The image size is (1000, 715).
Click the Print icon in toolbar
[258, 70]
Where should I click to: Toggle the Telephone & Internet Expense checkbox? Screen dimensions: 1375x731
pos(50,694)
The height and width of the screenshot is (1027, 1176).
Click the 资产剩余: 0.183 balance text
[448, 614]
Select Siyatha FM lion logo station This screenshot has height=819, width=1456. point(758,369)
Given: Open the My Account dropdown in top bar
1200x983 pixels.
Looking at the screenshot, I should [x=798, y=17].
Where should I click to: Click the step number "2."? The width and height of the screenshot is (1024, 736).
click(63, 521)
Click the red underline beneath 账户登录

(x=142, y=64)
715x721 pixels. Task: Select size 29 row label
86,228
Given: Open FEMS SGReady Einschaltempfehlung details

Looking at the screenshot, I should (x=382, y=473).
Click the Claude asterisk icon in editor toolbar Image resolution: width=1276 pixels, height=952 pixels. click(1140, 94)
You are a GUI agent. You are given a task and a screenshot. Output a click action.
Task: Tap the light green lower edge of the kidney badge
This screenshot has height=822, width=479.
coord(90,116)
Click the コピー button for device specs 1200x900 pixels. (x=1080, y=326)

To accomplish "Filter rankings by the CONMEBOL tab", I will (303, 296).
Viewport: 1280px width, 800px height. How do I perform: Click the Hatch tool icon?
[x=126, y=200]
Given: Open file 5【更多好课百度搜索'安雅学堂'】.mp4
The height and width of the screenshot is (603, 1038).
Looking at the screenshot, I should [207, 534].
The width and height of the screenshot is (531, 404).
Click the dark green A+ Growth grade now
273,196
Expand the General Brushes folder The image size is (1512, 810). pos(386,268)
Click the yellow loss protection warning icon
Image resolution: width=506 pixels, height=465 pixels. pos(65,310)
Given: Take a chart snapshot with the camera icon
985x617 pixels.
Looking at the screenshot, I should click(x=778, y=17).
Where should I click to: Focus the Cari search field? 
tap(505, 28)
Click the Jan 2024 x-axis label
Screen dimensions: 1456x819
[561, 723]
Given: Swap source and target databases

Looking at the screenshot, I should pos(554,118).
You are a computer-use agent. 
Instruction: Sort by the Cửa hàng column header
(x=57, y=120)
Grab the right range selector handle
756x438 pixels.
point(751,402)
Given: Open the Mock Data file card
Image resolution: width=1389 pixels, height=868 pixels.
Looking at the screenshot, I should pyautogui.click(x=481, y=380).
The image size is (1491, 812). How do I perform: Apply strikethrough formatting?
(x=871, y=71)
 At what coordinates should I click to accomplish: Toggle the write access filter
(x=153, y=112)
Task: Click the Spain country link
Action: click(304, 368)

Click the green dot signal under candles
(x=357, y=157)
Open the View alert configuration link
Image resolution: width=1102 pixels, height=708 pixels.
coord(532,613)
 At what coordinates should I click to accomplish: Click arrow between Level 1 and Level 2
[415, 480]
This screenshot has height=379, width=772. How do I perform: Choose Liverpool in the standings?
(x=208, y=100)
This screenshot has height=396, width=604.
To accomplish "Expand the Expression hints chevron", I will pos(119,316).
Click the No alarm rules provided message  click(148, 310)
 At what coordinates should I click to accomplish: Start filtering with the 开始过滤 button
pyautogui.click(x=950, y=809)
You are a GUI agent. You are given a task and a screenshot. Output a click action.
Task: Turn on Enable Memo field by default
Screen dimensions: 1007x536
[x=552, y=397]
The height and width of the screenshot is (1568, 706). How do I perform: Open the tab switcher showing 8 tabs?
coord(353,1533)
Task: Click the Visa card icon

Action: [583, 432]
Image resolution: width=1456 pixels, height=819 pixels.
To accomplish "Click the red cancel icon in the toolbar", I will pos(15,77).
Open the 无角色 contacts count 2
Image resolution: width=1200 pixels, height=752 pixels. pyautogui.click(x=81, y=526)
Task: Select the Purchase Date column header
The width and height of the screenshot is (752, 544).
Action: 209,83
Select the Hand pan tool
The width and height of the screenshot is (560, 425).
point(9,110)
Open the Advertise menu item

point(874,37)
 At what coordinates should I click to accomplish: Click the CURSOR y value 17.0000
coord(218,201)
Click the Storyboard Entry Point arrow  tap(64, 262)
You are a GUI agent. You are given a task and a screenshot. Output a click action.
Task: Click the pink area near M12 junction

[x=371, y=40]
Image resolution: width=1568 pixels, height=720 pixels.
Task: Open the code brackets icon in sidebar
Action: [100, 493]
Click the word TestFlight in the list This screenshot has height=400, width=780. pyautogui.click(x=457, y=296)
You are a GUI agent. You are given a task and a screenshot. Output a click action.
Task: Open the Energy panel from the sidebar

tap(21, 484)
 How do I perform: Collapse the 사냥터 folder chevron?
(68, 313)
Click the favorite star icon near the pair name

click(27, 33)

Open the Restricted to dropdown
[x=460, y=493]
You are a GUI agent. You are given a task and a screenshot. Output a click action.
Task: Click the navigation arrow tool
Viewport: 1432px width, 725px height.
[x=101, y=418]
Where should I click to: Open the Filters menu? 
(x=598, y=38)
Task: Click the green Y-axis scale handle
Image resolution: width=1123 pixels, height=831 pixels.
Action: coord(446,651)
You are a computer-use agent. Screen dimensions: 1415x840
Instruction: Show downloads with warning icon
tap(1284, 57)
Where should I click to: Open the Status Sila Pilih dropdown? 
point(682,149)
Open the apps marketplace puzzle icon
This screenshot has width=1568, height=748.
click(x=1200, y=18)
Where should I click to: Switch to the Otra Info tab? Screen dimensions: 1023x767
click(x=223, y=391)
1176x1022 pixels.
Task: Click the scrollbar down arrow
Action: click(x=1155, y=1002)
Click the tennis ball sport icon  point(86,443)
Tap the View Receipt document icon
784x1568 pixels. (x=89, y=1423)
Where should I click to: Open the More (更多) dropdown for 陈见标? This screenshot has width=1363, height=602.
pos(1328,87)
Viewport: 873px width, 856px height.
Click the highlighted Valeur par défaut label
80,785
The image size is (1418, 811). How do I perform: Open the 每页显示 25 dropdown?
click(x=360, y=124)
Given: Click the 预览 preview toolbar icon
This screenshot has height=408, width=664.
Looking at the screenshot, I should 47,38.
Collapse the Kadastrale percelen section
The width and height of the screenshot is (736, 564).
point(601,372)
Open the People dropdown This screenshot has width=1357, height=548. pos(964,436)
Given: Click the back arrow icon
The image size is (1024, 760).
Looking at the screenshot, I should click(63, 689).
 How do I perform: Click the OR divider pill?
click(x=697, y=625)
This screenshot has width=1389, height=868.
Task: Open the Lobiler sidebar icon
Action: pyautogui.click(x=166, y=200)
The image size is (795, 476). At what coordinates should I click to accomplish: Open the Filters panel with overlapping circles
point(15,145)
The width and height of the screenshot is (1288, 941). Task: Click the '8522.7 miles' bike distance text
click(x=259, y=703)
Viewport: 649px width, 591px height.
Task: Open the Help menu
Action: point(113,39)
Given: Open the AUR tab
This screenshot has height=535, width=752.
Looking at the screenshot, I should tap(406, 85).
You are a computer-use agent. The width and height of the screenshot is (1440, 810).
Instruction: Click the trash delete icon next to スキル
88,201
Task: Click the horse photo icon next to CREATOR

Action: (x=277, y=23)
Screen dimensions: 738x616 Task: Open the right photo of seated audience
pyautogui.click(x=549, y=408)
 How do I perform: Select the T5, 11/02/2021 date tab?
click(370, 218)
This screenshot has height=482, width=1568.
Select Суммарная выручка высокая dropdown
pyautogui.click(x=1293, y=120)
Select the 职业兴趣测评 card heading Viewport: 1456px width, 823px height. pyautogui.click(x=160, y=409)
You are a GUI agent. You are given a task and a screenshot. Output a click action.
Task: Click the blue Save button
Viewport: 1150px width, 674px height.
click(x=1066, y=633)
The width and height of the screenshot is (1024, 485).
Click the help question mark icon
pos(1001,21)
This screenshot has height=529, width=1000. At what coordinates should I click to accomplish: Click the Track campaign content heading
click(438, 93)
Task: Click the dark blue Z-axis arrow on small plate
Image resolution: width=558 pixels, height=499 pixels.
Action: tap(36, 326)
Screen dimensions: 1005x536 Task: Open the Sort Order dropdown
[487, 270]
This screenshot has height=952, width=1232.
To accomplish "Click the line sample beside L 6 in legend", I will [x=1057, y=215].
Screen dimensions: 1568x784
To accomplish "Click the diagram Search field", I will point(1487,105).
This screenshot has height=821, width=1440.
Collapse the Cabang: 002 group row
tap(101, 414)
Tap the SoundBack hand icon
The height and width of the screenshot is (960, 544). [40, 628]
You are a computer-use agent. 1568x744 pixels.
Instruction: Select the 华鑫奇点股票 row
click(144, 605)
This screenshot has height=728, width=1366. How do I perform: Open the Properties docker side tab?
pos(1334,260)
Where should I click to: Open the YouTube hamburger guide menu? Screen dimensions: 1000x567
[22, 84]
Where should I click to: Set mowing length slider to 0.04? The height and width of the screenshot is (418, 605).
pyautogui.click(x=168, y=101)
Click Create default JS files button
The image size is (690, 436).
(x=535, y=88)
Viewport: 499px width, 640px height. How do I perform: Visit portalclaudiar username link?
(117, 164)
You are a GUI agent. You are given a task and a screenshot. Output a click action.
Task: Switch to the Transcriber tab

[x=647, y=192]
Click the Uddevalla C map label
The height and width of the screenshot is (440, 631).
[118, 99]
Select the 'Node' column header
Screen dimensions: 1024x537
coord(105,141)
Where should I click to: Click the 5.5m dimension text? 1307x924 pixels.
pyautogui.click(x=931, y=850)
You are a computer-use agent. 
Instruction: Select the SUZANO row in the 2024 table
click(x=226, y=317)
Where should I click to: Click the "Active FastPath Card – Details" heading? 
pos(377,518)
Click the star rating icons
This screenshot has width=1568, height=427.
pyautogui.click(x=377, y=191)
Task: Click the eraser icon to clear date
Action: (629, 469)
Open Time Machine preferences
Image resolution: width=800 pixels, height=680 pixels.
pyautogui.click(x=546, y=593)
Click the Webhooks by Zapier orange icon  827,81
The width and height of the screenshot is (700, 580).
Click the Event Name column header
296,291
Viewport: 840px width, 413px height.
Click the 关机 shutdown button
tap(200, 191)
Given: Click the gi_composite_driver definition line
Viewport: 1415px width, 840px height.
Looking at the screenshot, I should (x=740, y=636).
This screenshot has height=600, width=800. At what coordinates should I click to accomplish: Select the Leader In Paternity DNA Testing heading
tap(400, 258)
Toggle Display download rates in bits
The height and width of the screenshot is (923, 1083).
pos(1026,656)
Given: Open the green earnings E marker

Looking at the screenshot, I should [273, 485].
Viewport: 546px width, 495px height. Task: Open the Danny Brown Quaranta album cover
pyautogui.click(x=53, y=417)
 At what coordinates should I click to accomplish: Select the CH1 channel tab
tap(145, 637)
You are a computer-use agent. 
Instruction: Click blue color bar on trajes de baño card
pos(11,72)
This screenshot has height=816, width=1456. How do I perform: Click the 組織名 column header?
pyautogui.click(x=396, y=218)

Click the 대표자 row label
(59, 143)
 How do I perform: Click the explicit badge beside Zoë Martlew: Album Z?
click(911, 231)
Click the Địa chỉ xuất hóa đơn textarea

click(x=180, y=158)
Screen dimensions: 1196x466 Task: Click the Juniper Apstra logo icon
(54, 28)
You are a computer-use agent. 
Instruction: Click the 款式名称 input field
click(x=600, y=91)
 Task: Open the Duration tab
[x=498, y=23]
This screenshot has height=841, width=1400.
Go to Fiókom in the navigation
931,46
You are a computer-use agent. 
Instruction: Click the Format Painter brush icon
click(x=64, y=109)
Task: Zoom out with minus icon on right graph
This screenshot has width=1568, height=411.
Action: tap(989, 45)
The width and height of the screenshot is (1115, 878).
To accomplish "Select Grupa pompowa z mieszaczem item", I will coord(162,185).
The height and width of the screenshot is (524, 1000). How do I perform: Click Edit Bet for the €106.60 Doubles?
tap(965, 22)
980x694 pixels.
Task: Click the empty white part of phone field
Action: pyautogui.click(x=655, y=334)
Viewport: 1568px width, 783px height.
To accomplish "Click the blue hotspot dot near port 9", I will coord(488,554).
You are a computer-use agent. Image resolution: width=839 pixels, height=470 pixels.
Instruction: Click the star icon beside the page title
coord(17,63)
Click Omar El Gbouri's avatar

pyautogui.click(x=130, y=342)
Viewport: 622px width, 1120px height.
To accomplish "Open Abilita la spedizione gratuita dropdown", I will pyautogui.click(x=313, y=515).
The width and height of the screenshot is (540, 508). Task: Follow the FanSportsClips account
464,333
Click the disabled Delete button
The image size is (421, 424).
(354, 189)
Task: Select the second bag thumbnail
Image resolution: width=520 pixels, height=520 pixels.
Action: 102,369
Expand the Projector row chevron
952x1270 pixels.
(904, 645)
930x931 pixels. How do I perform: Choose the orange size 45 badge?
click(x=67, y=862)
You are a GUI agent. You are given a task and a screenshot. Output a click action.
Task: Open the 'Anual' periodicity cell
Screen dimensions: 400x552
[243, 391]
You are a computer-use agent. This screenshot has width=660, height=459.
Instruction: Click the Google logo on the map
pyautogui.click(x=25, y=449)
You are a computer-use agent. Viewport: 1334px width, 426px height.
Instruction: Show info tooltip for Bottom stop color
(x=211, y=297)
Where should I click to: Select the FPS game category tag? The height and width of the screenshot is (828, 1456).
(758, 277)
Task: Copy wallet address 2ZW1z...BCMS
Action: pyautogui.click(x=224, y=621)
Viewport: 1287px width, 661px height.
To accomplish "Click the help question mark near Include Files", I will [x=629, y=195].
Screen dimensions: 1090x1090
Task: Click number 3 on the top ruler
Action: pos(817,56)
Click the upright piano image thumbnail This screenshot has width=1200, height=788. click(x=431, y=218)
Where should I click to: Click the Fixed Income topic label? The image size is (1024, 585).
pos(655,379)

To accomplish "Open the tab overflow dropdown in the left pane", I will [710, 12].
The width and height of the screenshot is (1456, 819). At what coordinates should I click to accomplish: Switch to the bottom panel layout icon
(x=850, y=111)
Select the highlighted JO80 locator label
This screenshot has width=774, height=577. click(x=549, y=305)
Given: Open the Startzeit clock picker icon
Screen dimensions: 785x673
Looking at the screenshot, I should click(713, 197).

- - - -

Reproduce the material from its first line up to and including the line that contains "Select Siyatha FM", with no changes.

The image size is (1000, 715).
Click the Print icon in toolbar
[258, 70]
Where should I click to: Toggle the Telephone & Internet Expense checkbox? Screen dimensions: 1375x731
pos(50,694)
The height and width of the screenshot is (1027, 1176).
Click the 资产剩余: 0.183 balance text
[448, 614]
Select Siyatha FM lion logo station This screenshot has height=819, width=1456. point(758,369)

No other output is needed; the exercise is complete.